Can you reproduce, word for word, the stretch of the records below from the line containing "Given: Click the Google 账号 logo" through the line containing "tap(498, 335)"?
--- Start of Input ---
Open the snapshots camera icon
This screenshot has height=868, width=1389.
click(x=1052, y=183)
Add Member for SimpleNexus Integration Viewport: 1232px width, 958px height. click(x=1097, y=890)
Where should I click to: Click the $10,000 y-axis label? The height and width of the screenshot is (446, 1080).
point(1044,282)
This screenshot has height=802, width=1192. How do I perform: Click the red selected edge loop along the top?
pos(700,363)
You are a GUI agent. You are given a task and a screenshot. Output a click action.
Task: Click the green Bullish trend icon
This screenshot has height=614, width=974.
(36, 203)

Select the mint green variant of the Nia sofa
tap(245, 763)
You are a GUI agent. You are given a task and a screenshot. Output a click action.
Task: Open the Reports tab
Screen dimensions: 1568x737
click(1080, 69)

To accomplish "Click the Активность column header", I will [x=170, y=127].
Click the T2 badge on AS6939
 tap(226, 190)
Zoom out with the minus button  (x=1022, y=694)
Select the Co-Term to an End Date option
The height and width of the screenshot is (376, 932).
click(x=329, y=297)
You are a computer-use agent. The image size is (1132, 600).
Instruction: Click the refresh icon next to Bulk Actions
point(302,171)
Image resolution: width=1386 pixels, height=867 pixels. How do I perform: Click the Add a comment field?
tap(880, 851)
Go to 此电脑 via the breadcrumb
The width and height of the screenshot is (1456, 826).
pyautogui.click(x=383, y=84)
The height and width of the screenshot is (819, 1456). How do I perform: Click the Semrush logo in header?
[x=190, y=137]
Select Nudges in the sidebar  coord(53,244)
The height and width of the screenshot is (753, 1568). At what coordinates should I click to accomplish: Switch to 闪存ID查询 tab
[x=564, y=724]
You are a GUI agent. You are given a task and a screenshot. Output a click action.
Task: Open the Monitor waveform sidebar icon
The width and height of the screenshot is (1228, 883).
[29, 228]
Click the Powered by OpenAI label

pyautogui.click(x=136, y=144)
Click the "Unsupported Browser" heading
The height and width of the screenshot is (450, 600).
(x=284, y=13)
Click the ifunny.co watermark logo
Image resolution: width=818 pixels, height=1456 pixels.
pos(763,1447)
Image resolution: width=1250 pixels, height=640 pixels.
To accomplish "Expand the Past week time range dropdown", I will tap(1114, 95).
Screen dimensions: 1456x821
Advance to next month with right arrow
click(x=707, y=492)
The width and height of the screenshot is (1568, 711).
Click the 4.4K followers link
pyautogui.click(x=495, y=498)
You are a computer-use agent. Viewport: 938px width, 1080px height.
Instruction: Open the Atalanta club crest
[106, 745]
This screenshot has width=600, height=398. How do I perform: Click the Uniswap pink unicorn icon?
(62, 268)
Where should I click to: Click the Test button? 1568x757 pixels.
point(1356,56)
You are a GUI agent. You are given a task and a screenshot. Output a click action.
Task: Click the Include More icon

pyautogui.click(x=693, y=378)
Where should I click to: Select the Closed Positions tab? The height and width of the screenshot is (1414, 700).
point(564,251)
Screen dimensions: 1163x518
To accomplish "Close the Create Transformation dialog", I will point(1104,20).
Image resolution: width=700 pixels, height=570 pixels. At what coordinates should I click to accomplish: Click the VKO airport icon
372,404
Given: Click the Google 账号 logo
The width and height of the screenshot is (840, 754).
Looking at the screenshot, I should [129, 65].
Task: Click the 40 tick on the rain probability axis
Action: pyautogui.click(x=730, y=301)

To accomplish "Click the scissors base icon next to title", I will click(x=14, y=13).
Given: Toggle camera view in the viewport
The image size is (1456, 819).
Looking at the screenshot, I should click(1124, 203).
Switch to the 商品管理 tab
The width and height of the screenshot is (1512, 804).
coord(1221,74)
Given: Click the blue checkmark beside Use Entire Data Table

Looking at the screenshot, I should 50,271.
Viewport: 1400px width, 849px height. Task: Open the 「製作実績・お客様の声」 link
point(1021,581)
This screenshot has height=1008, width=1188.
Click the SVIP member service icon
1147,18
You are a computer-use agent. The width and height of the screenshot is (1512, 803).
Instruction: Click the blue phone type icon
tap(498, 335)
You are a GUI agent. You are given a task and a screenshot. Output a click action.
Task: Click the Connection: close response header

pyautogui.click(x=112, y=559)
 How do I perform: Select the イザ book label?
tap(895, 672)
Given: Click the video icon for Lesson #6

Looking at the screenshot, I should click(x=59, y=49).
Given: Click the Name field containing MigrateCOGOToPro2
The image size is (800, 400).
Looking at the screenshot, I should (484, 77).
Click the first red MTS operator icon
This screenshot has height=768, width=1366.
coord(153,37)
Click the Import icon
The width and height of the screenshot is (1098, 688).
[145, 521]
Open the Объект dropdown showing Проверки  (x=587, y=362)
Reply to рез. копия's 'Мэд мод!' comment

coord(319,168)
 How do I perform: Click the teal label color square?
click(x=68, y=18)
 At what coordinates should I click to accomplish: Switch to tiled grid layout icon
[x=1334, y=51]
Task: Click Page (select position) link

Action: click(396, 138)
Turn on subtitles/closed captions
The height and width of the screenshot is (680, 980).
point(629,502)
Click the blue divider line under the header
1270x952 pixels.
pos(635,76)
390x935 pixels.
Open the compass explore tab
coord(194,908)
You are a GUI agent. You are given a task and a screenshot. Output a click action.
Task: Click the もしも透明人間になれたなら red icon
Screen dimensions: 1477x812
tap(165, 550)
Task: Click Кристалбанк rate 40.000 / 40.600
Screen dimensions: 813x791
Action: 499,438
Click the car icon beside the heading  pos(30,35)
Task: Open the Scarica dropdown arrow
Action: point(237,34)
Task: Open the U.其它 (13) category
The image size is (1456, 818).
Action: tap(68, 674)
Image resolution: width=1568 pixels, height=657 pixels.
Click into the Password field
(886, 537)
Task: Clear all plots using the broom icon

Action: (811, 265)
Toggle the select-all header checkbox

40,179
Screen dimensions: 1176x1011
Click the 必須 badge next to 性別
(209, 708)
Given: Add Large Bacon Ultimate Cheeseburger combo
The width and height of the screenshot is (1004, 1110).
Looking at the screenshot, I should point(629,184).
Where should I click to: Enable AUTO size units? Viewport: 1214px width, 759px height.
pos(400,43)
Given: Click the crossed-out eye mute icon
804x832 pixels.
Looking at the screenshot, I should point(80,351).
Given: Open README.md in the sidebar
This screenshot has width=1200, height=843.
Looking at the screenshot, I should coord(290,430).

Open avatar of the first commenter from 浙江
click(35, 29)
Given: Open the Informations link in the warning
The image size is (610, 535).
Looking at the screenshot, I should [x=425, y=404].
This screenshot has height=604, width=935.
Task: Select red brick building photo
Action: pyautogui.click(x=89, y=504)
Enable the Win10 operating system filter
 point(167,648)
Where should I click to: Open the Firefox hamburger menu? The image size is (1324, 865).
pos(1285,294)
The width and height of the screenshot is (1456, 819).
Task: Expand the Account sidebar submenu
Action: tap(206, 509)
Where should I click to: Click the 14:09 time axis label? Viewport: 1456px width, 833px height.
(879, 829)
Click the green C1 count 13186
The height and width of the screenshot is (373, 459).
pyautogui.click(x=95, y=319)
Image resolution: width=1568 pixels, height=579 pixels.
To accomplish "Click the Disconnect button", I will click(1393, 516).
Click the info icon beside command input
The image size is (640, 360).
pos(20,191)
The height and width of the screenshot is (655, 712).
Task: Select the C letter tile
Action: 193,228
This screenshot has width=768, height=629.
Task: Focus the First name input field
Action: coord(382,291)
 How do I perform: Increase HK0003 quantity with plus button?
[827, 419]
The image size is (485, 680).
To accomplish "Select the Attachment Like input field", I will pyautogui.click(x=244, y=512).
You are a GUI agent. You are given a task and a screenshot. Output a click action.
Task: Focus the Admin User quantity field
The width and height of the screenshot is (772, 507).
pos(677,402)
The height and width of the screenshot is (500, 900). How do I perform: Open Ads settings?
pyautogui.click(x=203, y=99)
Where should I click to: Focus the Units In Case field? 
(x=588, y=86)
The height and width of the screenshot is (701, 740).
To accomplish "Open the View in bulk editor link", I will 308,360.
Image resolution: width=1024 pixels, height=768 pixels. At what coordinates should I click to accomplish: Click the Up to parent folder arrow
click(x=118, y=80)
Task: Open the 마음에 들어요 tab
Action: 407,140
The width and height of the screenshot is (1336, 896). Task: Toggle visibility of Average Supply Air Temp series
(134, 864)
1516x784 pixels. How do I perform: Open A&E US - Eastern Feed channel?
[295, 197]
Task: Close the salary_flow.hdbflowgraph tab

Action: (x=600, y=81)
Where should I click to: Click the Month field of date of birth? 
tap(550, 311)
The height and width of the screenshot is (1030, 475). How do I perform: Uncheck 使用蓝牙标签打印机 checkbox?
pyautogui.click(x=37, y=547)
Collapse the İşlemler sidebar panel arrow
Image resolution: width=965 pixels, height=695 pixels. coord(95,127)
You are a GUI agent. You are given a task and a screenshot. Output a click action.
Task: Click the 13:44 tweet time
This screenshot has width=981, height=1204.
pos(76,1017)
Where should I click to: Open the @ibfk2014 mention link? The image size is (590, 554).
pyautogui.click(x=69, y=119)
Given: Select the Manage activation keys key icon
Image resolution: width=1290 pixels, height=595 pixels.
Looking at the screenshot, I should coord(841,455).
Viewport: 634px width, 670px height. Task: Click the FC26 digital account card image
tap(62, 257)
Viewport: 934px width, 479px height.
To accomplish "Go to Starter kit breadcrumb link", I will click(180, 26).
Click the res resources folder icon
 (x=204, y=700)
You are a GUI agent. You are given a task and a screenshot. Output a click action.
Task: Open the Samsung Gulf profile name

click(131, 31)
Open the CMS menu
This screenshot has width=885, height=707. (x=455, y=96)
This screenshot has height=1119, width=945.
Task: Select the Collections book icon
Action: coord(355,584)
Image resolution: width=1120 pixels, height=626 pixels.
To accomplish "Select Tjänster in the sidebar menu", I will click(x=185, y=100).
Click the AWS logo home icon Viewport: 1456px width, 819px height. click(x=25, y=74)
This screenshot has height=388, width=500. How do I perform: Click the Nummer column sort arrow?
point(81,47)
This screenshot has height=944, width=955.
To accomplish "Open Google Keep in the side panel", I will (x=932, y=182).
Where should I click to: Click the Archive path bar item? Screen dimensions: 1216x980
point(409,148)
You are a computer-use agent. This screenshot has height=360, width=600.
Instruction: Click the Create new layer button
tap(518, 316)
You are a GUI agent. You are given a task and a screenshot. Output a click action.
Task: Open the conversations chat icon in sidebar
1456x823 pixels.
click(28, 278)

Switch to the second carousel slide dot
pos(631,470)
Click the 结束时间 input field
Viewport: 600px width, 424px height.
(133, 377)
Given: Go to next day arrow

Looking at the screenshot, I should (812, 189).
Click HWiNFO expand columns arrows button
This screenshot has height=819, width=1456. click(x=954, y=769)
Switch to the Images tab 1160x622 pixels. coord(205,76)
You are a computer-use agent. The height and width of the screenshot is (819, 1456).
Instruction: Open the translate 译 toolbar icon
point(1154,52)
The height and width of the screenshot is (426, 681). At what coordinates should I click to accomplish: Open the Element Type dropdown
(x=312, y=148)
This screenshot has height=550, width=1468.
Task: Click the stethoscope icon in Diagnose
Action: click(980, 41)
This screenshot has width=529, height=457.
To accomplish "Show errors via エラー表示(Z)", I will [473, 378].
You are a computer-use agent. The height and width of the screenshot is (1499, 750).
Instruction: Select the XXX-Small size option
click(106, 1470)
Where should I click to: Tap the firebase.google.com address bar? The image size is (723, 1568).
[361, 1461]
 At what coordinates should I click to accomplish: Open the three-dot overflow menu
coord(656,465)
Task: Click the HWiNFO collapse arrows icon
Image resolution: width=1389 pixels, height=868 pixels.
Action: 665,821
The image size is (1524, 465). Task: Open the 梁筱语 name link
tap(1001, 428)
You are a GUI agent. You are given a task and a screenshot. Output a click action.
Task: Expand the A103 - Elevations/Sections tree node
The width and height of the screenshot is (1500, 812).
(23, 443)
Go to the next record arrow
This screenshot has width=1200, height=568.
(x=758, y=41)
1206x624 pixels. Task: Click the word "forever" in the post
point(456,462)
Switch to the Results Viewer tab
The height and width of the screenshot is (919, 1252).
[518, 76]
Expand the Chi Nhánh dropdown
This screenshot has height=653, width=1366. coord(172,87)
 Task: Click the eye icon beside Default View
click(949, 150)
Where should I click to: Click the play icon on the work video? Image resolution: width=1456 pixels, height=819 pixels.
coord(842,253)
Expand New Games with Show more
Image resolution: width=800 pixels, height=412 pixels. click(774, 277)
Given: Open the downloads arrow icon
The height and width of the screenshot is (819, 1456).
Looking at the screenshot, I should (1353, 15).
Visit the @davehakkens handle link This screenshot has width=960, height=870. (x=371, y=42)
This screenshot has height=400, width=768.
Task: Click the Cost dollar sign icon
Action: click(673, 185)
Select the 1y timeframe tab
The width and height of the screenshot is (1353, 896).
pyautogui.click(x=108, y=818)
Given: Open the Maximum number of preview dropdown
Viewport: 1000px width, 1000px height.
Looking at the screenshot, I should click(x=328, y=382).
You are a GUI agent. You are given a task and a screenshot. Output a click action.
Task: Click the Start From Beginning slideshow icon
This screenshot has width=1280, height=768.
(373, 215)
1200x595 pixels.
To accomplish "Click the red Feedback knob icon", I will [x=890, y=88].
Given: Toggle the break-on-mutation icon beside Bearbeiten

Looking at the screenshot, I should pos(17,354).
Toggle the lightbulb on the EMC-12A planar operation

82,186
--- End of Input ---
* Exercise response *
Given: Click the Google 账号 logo
The width and height of the screenshot is (840, 754).
Looking at the screenshot, I should [129, 65].
Task: Click the 40 tick on the rain probability axis
Action: pyautogui.click(x=730, y=301)

To accomplish "Click the scissors base icon next to title", I will click(x=14, y=13).
Given: Toggle camera view in the viewport
The image size is (1456, 819).
Looking at the screenshot, I should click(1124, 203).
Switch to the 商品管理 tab
The width and height of the screenshot is (1512, 804).
coord(1221,74)
Given: Click the blue checkmark beside Use Entire Data Table

Looking at the screenshot, I should 50,271.
Viewport: 1400px width, 849px height. Task: Open the 「製作実績・お客様の声」 link
point(1021,581)
This screenshot has height=1008, width=1188.
Click the SVIP member service icon
1147,18
You are a computer-use agent. The width and height of the screenshot is (1512, 803).
Instruction: Click the blue phone type icon
tap(498, 335)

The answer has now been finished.